#### [THE TASK]
Give back every entry precisely as written, without any of the images.
BEGIN
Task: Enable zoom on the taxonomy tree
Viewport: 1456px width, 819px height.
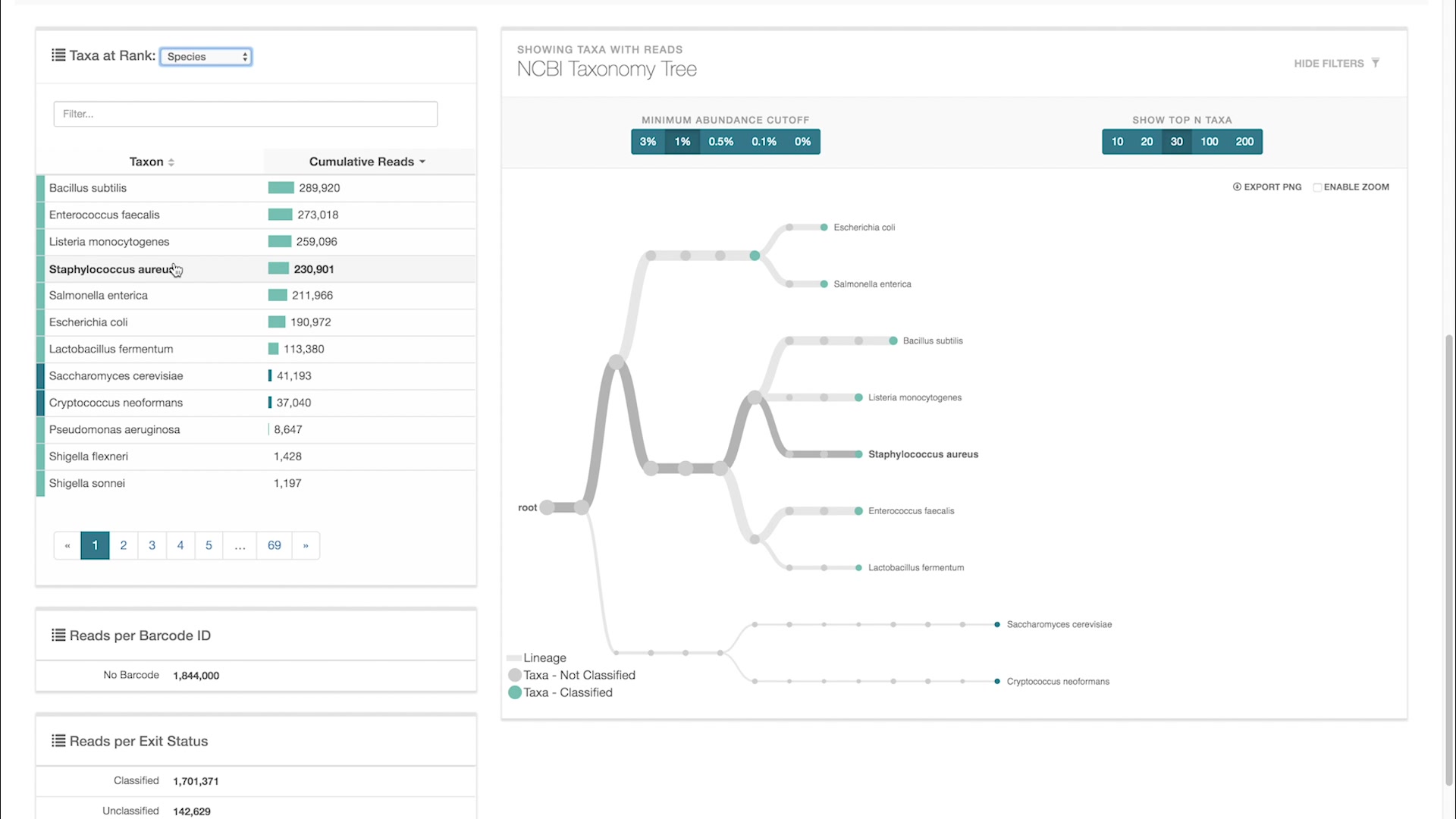Action: click(x=1318, y=187)
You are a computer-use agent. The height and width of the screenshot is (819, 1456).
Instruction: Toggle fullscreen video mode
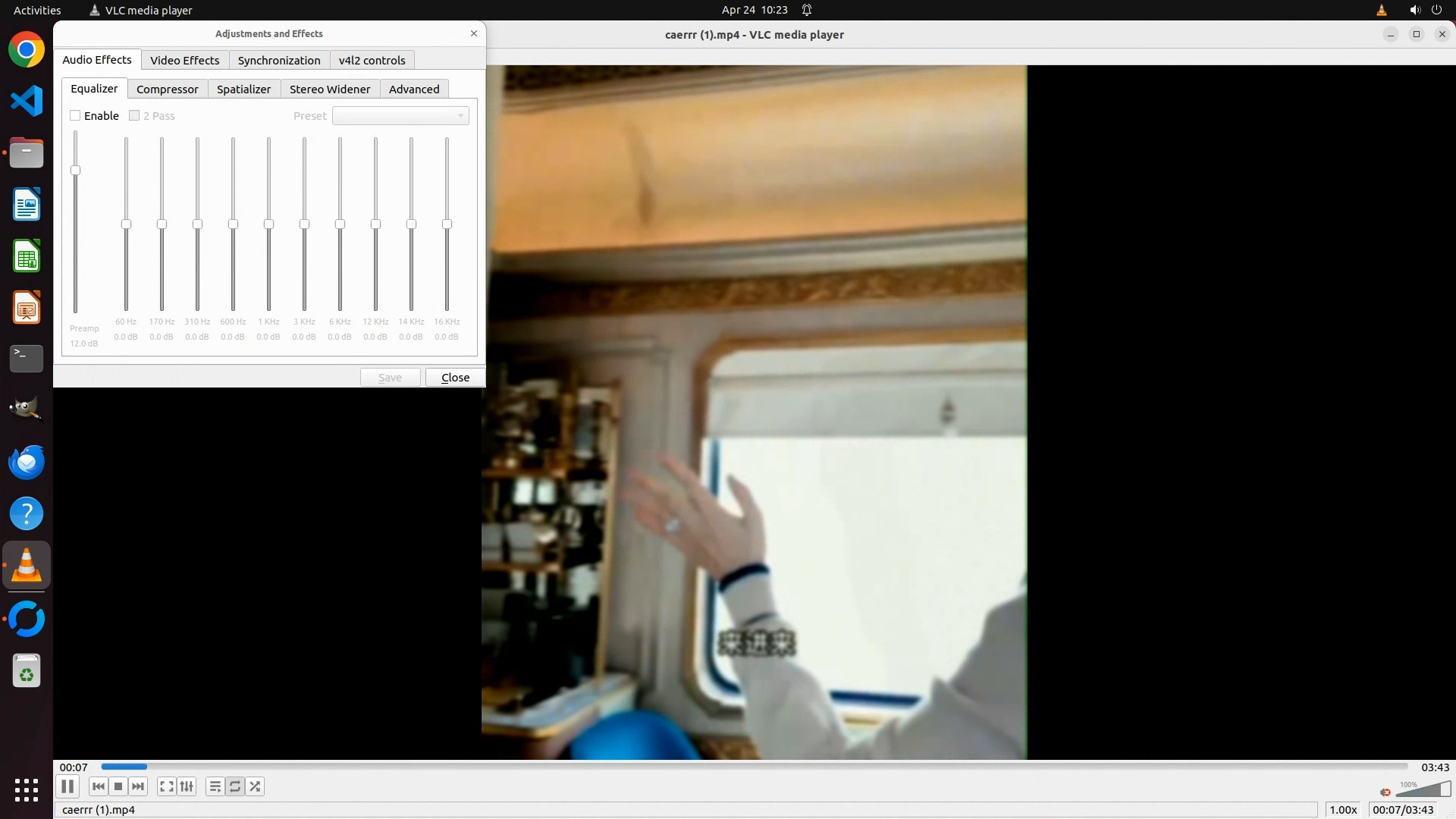point(167,786)
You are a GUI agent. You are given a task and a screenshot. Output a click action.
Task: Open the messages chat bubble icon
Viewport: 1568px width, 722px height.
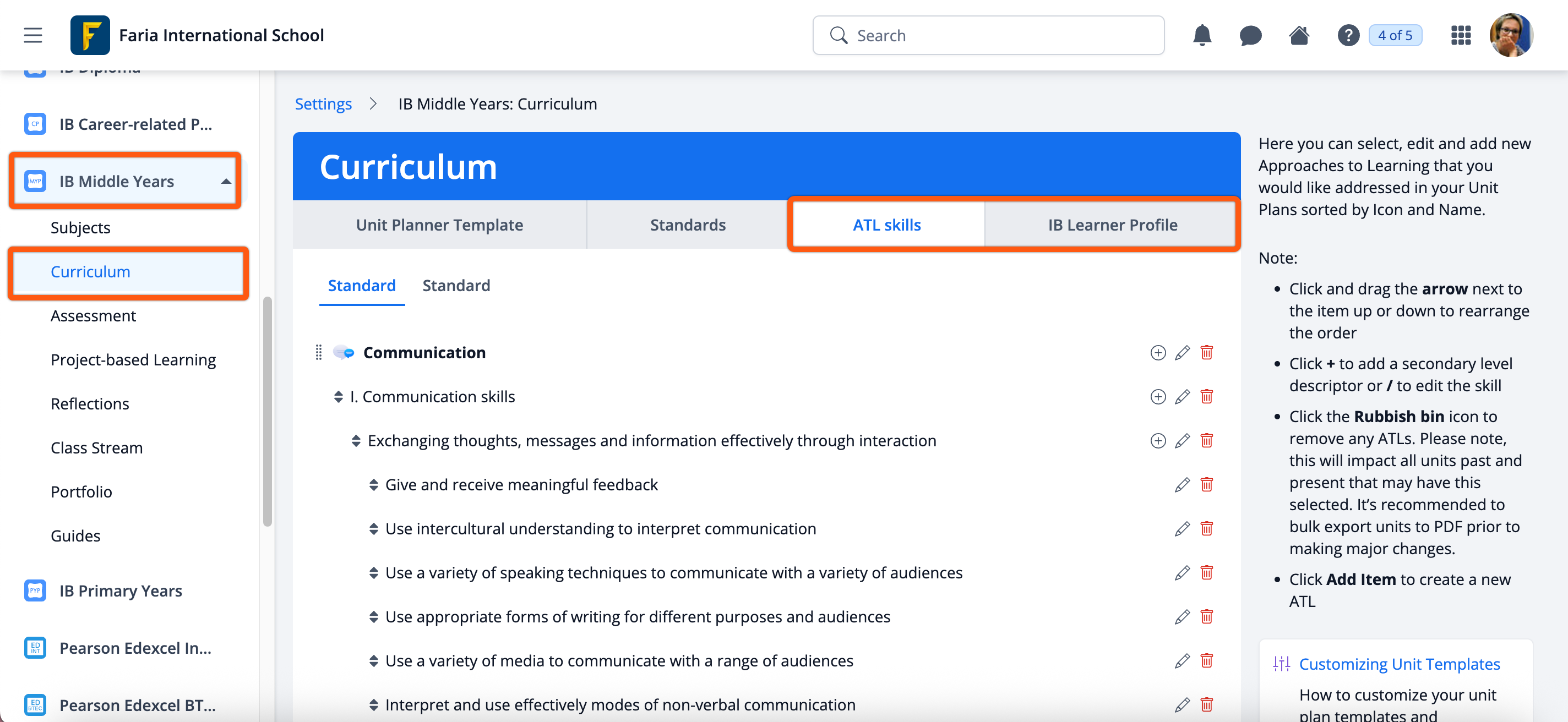(x=1250, y=35)
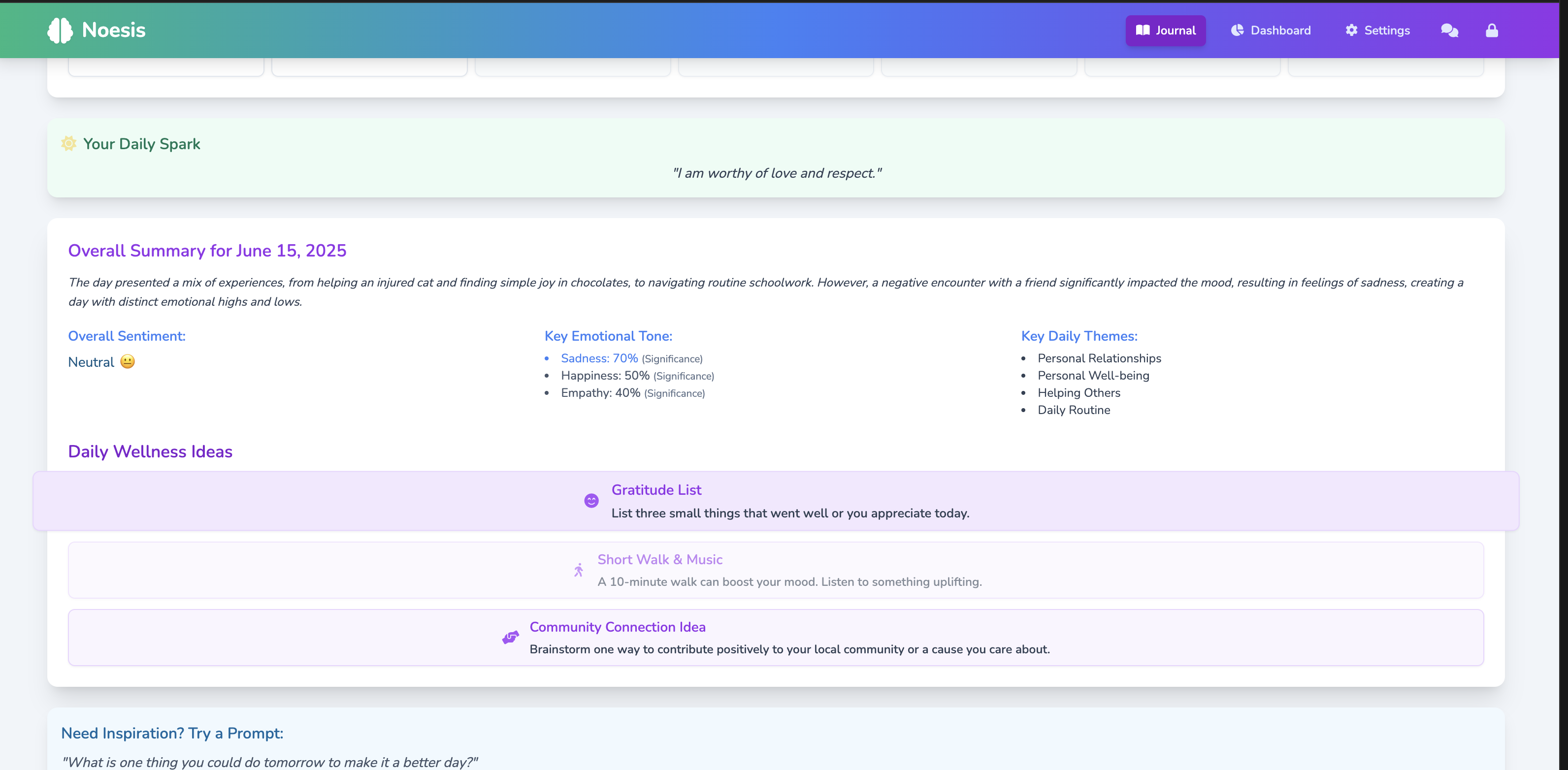This screenshot has width=1568, height=770.
Task: Click the Personal Relationships theme item
Action: point(1099,358)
END
#### [RESPONSE TO THIS TASK]
Task: Enable zoom on the taxonomy tree
Viewport: 1456px width, 819px height.
Action: click(x=1318, y=187)
You are a computer-use agent. The height and width of the screenshot is (819, 1456).
Instruction: Toggle fullscreen video mode
point(167,786)
You are a GUI agent. You are given a task and a screenshot. Output a click action.
Task: Open the messages chat bubble icon
Viewport: 1568px width, 722px height.
(x=1250, y=35)
This screenshot has width=1568, height=770.
Task: Click the Personal Relationships theme item
Action: point(1099,358)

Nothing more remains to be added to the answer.